Climate data for Sironcha (1981–2010, extremes 1951–2010)
| Month | Jan | Feb | Mar | Apr | May | Jun | Jul | Aug | Sep | Oct | Nov | Dec | Year |
| Record high °C (°F) | 34.3 (93.7) | 38.8 (101.8) | 45.6 (114.1) | 46.8 (116.2) | 48.2 (118.8) | 46.7 (116.1) | 40.0 (104.0) | 37.4 (99.3) | 37.9 (100.2) | 37.0 (98.6) | 36.9 (98.4) | 35.4 (95.7) | 48.2 (118.8) |
| Mean daily maximum °C (°F) | 29.8 (85.6) | 33.3 (91.9) | 37.6 (99.7) | 41.2 (106.2) | 42.5 (108.5) | 37.4 (99.3) | 32.6 (90.7) | 30.2 (86.4) | 32.0 (89.6) | 32.7 (90.9) | 30.7 (87.3) | 29.3 (84.7) | 34.1 (93.4) |
| Mean daily minimum °C (°F) | 15.2 (59.4) | 18.2 (64.8) | 21.5 (70.7) | 24.7 (76.5) | 26.0 (78.8) | 25.3 (77.5) | 23.1 (73.6) | 22.8 (73.0) | 22.6 (72.7) | 22.3 (72.1) | 17.6 (63.7) | 14.4 (57.9) | 21.1 (70.0) |
| Record low °C (°F) | 6.0 (42.8) | 7.0 (44.6) | 11.7 (53.1) | 14.0 (57.2) | 11.6 (52.9) | 15.2 (59.4) | 17.0 (62.6) | 15.4 (59.7) | 9.5 (49.1) | 5.2 (41.4) | 4.5 (40.1) | 4.7 (40.5) | 4.5 (40.1) |
| Average rainfall mm (inches) | 7.3 (0.29) | 10.1 (0.40) | 11.8 (0.46) | 4.5 (0.18) | 28.7 (1.13) | 184.5 (7.26) | 389.9 (15.35) | 382.1 (15.04) | 143.0 (5.63) | 79.6 (3.13) | 10.0 (0.39) | 2.6 (0.10) | 1,253.9 (49.37) |
| Average rainy days | 0.4 | 0.7 | 0.6 | 0.6 | 1.7 | 8.1 | 15.9 | 15.6 | 8.6 | 4.2 | 0.9 | 0.2 | 57.5 |
| Average relative humidity (%) (at 17:30 IST) | 43 | 38 | 33 | 28 | 28 | 53 | 72 | 78 | 73 | 65 | 59 | 52 | 52 |
Source: India Meteorological Department

==Demographics==
===Population===
As of 2011 Indian Census, Sironcha had a total population of 7,427, of which 3,798 were males and 3,629 were females. Population within the age group of 0 to 6 years was 701. The total number of literates in Sironcha was 5,680, which constituted 76.5% of the population with male literacy of 82.4% and female literacy of 70.3%. The effective literacy rate of 7+ population of Sironcha was 84.4%, of which male literacy rate was 91.3% and female literacy rate was 77.3%. The Scheduled Castes and Scheduled Tribes population was 382 and 1,277 respectively. Sironcha had 1814 households in 2011.
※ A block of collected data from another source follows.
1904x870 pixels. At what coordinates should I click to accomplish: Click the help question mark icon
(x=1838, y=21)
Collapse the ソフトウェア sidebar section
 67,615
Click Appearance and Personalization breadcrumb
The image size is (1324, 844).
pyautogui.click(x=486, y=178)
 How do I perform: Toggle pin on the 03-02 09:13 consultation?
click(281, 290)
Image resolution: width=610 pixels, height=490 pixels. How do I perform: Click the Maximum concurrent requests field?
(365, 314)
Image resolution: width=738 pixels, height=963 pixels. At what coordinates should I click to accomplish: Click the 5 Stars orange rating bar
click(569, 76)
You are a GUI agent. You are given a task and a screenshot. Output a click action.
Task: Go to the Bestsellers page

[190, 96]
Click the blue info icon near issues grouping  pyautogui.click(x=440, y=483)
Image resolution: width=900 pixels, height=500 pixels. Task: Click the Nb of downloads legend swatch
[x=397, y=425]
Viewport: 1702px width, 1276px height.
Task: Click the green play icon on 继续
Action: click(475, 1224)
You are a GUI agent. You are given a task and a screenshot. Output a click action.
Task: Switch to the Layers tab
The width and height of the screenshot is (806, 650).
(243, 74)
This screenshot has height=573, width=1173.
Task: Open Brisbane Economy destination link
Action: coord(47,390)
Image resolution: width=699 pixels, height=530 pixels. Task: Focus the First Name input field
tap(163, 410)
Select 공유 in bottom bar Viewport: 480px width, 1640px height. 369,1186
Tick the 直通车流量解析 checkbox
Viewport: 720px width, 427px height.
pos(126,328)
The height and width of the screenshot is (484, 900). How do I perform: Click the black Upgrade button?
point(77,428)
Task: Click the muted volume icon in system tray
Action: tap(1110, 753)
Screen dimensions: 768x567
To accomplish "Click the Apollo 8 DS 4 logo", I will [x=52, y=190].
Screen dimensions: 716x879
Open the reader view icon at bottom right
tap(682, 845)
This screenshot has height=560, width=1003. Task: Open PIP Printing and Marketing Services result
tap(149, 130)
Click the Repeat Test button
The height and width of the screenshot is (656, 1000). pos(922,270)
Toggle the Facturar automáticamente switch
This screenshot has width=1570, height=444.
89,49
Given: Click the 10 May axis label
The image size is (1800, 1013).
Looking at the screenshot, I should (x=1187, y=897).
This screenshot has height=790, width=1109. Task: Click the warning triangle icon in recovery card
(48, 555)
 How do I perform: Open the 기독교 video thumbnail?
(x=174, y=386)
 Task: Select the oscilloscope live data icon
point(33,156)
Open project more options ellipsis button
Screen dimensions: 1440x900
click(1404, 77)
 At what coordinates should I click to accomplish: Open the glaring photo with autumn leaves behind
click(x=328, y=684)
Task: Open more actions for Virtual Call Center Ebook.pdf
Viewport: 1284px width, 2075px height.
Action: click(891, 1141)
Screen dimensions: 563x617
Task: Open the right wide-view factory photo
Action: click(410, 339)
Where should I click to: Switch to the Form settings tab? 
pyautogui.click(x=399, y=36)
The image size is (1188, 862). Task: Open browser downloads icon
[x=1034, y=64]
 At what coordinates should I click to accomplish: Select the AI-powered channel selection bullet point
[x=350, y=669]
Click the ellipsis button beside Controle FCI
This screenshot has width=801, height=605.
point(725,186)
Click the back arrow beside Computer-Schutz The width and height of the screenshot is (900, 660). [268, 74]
| Year | Male | Female | Total Population | Change | Religion (%) |  |  |  |  |  |  |  |
| Hindu | Muslim | Christian | Sikhs | Buddhist | Jain | Other religions and persuasions | Religion not stated |
| 2011 | 3798 | 3629 | 7427 | - | 86.455 | 7.473 | 2.047 | 0.054 | 1.616 | 0.027 | 0.121 | 2.208 |

===Language===
Majority of the population of Sironcha speaks Telugu (84.9%), followed by Marathi speakers (10.7%).

==Transport==
Sironcha town is connected by the State Road Transport ST services to Gadchiroli, Aheri, Chandrapur, Nagpur and Wardha. Sironcha is also connected to the Telangana State capital Hyderabad and some popular Cities/Towns like Bhupalpalle, Chinnur, Warangal, Manthani, Karimnagar, Godavarikhani, Hyderabad and Mancherial.

TSRTC Godavarikhani, Manthani, Bhupalpalle and Mancherial bus depots runs services to this town. Good transportation service from Telangana state.